◆ **PROVIDED ENTRIES**
>> START

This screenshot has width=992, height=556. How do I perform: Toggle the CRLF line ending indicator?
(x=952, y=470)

>> END
>> START

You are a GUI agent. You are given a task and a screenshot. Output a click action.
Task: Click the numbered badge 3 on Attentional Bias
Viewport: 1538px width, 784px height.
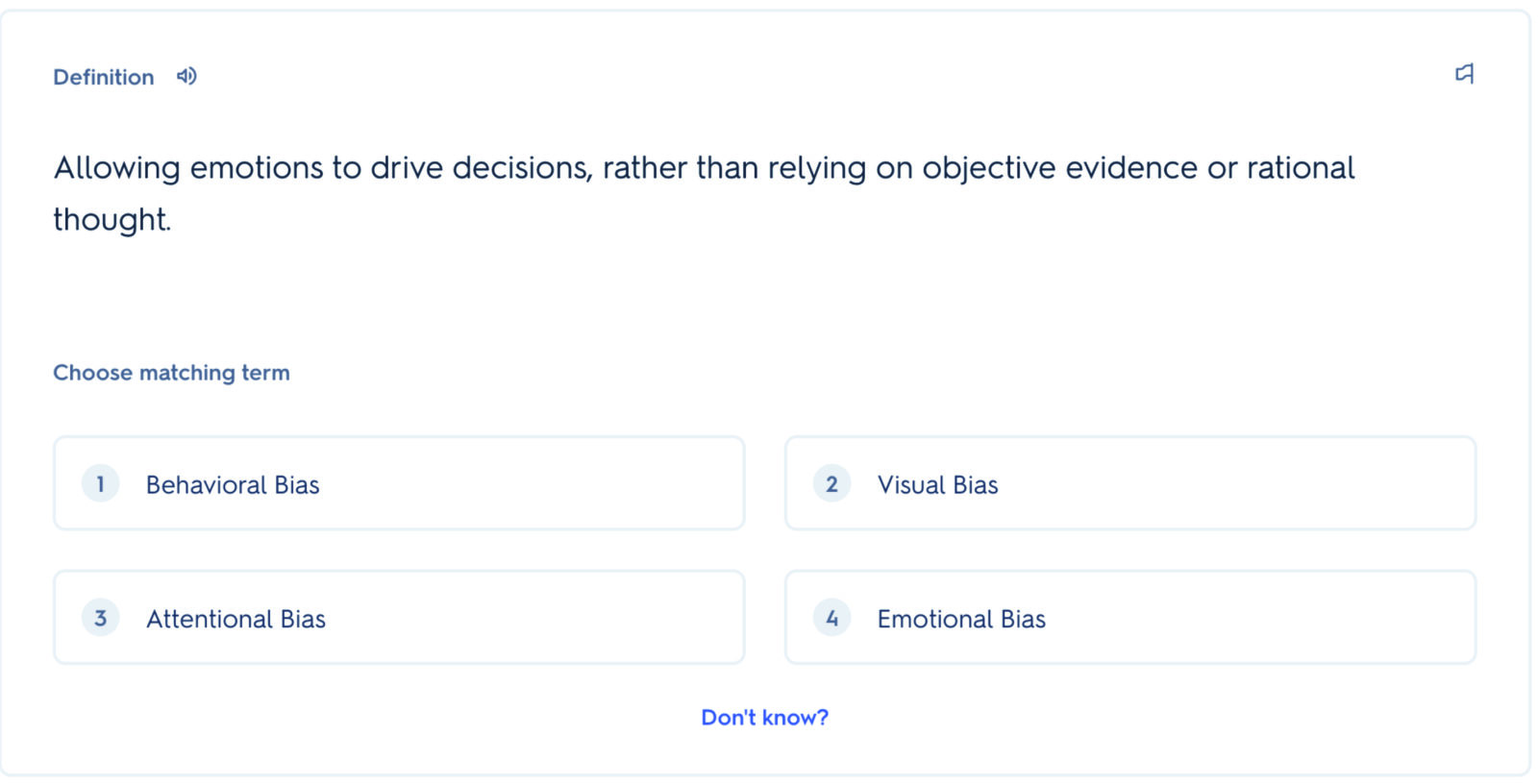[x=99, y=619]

>> END

◆ **SHORT TASK**
Recast the entries in the stretch from the line containing "You are a GUI" through the line containing "[x=99, y=619]" as a two-column CSV with the columns task_text and target_point, one row per entry. Put each value in a single quoted field with line breaks replaced by spaces, and leave the pictures out.

◆ **SOLUTION**
task_text,target_point
"You are a GUI agent. You are given a task and a screenshot. Output a click action. Task: Click the numbered badge 3 on Attentional Bias Viewport: 1538px width, 784px height.","[x=99, y=619]"